→ **What you have to do**
For the word "will", return each line of the data in which it occurs.

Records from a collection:
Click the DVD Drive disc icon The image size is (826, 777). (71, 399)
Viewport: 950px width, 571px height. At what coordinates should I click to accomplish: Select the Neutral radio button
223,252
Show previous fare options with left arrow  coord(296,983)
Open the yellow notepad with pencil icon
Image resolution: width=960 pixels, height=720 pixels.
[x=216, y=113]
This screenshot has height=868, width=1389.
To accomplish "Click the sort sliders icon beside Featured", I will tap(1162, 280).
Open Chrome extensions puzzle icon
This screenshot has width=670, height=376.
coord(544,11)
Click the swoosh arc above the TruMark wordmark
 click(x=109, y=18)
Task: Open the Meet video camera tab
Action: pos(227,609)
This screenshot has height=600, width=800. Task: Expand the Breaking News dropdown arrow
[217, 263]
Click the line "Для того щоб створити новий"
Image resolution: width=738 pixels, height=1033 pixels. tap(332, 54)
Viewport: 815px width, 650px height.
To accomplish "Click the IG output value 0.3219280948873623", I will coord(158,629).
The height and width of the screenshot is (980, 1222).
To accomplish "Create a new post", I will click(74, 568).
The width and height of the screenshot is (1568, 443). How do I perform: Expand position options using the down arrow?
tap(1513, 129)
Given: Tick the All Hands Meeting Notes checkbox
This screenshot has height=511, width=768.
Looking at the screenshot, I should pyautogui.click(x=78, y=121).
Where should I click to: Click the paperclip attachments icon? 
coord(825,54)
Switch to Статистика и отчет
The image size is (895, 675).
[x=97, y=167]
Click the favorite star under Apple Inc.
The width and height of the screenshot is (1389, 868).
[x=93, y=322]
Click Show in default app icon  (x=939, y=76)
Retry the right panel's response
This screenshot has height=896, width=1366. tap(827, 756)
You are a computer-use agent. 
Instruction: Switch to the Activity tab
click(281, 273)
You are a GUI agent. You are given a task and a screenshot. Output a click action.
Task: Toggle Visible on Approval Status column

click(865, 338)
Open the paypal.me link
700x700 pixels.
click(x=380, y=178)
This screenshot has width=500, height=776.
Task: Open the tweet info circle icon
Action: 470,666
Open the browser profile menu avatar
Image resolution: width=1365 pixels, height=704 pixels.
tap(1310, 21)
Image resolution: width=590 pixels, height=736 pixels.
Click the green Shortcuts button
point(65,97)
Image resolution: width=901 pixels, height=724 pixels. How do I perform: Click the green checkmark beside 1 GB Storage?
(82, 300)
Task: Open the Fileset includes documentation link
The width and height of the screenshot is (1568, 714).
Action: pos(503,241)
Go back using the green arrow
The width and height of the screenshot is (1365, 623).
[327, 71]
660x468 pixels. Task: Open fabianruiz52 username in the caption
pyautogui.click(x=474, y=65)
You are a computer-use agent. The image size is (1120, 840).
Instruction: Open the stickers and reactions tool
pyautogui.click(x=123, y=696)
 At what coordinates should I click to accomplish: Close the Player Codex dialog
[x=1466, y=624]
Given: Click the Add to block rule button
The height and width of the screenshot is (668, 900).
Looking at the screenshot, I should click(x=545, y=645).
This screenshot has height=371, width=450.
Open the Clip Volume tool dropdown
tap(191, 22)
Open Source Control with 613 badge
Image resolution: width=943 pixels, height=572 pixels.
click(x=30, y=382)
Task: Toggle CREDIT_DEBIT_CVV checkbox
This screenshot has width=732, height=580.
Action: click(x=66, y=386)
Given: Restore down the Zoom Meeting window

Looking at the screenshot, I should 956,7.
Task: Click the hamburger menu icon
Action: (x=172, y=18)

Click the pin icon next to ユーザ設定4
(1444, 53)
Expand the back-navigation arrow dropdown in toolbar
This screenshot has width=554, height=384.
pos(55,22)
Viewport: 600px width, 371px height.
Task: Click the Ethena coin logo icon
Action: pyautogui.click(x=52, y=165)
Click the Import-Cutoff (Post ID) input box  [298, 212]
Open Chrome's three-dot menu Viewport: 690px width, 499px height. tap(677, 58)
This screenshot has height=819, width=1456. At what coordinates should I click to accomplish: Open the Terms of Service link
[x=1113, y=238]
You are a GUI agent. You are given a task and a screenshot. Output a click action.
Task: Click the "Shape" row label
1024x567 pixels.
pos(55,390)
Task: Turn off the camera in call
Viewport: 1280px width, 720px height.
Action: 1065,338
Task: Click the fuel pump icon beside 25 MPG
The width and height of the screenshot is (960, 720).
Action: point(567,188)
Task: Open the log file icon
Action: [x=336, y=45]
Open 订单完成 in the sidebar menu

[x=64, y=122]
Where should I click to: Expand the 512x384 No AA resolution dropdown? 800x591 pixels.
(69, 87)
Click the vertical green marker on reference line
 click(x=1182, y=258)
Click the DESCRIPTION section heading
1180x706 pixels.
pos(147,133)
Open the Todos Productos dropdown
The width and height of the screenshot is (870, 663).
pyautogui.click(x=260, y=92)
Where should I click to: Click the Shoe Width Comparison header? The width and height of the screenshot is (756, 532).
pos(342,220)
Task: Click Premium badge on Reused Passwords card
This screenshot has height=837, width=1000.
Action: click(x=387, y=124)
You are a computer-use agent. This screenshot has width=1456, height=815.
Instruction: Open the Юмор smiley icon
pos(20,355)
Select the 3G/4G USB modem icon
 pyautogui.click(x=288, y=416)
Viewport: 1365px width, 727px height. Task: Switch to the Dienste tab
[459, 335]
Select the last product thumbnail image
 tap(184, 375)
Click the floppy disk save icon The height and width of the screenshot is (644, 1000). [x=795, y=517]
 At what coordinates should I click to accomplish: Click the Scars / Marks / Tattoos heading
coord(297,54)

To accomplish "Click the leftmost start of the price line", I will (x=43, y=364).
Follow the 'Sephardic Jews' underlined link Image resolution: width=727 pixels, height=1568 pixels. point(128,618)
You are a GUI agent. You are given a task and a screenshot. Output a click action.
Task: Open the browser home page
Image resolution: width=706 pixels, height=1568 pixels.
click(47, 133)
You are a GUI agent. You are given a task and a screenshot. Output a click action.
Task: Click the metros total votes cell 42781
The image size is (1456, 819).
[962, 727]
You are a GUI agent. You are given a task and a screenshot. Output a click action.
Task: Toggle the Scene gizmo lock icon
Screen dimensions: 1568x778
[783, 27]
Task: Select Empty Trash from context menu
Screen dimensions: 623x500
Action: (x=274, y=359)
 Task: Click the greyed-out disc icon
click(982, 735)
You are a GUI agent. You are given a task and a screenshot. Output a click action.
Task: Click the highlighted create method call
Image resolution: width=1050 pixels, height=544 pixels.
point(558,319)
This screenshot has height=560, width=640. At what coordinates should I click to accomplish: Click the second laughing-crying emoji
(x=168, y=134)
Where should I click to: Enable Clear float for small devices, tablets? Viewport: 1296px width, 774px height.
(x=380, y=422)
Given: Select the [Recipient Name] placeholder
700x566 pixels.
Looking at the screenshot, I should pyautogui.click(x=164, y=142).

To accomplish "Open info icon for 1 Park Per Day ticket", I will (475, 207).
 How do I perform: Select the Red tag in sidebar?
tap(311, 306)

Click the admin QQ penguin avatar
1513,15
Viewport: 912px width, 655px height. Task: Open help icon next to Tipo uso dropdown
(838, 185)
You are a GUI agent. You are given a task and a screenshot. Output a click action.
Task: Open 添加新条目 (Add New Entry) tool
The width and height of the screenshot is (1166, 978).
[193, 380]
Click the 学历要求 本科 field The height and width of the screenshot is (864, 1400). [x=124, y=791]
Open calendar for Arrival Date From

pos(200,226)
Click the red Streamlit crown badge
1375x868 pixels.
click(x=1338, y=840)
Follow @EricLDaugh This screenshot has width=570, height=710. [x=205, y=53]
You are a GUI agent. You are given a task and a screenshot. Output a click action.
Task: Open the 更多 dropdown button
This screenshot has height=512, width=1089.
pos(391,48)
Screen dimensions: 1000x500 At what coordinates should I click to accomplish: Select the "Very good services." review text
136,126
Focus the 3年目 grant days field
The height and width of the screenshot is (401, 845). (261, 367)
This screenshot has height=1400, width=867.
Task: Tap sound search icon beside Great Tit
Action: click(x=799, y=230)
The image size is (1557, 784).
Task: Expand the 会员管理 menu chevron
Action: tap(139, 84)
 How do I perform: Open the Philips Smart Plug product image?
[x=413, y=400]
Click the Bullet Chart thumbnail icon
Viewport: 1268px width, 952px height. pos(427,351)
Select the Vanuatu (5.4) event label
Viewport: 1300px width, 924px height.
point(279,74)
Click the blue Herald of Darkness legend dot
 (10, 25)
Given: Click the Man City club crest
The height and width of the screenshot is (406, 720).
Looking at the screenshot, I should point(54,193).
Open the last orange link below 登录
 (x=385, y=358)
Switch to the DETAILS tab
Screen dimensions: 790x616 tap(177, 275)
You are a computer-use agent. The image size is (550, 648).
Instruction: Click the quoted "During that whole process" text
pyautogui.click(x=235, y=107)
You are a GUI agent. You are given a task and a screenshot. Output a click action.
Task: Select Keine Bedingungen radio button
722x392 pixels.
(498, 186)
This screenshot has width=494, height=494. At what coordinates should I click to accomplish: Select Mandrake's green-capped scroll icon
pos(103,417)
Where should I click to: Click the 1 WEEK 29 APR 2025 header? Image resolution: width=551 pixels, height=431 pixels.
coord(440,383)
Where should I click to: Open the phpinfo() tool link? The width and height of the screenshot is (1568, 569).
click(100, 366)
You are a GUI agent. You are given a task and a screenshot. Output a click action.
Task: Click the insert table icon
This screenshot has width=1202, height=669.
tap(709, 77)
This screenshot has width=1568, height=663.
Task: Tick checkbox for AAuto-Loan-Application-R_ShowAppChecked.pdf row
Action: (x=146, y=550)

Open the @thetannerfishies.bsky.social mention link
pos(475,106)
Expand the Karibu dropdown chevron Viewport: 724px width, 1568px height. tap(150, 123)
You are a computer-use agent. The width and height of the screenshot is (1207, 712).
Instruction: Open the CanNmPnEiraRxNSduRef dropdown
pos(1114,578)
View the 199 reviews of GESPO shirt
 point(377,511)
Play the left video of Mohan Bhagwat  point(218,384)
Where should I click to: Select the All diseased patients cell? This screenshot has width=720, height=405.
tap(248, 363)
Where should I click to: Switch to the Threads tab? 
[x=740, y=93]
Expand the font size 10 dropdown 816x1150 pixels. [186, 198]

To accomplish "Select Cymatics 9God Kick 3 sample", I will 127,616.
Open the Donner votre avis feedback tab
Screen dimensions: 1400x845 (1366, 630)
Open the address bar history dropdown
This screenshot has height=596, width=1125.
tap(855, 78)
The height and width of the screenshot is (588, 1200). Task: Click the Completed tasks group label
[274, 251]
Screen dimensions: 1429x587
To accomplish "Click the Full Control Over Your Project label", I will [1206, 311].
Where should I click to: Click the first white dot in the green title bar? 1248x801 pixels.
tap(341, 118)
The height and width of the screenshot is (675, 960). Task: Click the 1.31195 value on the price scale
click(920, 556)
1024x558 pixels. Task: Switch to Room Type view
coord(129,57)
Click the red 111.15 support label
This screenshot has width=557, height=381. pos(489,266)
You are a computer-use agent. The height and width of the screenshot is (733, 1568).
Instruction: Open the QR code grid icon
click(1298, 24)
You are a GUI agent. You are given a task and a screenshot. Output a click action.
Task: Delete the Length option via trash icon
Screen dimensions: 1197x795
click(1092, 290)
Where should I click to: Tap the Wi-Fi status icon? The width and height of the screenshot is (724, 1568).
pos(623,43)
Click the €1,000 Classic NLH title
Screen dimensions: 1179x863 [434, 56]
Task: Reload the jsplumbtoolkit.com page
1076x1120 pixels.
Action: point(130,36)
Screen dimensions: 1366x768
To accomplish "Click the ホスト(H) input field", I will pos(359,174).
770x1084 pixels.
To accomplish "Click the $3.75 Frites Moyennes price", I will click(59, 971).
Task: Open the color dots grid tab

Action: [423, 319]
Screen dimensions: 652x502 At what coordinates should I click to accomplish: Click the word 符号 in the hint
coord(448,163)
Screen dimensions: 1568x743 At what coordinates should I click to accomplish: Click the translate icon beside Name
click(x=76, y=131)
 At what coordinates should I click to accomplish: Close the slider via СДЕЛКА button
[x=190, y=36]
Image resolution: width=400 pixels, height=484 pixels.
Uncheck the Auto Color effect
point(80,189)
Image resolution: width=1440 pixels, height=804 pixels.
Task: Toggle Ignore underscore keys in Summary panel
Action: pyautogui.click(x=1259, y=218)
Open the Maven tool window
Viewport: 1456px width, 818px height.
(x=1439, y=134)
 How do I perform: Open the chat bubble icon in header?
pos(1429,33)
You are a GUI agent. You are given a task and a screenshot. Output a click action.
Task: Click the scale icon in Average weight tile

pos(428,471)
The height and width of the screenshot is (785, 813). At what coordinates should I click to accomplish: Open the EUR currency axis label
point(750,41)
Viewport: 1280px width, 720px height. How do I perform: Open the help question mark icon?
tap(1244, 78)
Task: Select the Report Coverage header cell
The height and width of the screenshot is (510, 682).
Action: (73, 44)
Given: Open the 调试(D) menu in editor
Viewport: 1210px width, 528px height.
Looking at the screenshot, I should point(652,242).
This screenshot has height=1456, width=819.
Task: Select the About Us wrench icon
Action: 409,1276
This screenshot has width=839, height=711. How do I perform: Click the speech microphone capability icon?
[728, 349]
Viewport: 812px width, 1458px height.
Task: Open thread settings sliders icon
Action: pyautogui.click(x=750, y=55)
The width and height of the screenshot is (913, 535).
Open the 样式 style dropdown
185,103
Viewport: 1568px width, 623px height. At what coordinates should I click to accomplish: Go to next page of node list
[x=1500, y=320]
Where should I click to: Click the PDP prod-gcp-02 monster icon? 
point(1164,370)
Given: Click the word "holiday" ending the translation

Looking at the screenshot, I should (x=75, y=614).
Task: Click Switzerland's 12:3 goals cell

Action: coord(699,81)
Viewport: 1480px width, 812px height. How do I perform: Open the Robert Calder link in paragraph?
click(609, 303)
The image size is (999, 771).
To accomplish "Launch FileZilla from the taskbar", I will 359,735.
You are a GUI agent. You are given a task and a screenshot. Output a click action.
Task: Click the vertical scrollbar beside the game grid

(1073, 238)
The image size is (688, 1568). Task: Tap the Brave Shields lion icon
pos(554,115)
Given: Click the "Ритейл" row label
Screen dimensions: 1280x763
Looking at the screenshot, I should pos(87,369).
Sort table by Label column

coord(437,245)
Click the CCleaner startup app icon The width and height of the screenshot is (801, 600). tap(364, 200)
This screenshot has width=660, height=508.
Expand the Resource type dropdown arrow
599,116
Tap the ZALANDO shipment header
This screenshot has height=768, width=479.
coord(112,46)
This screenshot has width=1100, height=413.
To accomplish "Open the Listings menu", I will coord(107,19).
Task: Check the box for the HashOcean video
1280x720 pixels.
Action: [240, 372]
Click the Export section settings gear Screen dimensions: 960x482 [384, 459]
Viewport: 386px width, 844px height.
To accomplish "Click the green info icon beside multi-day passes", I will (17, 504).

→ **Result of this task**
To accomplish "Click the sort sliders icon beside Featured", I will tap(1162, 280).
To accomplish "Click the IG output value 0.3219280948873623", I will coord(158,629).
To accomplish "Create a new post", I will click(74, 568).
To accomplish "Click the leftmost start of the price line", I will (x=43, y=364).
To accomplish "Open info icon for 1 Park Per Day ticket", I will (475, 207).
To accomplish "Select Cymatics 9God Kick 3 sample", I will 127,616.
To accomplish "Click the Full Control Over Your Project label", I will [1206, 311].
To accomplish "Click the ホスト(H) input field", I will pos(359,174).
To accomplish "Click the $3.75 Frites Moyennes price", I will click(59, 971).
To accomplish "Launch FileZilla from the taskbar", I will 359,735.
To accomplish "Open the Listings menu", I will coord(107,19).
To accomplish "Click the green info icon beside multi-day passes", I will (17, 504).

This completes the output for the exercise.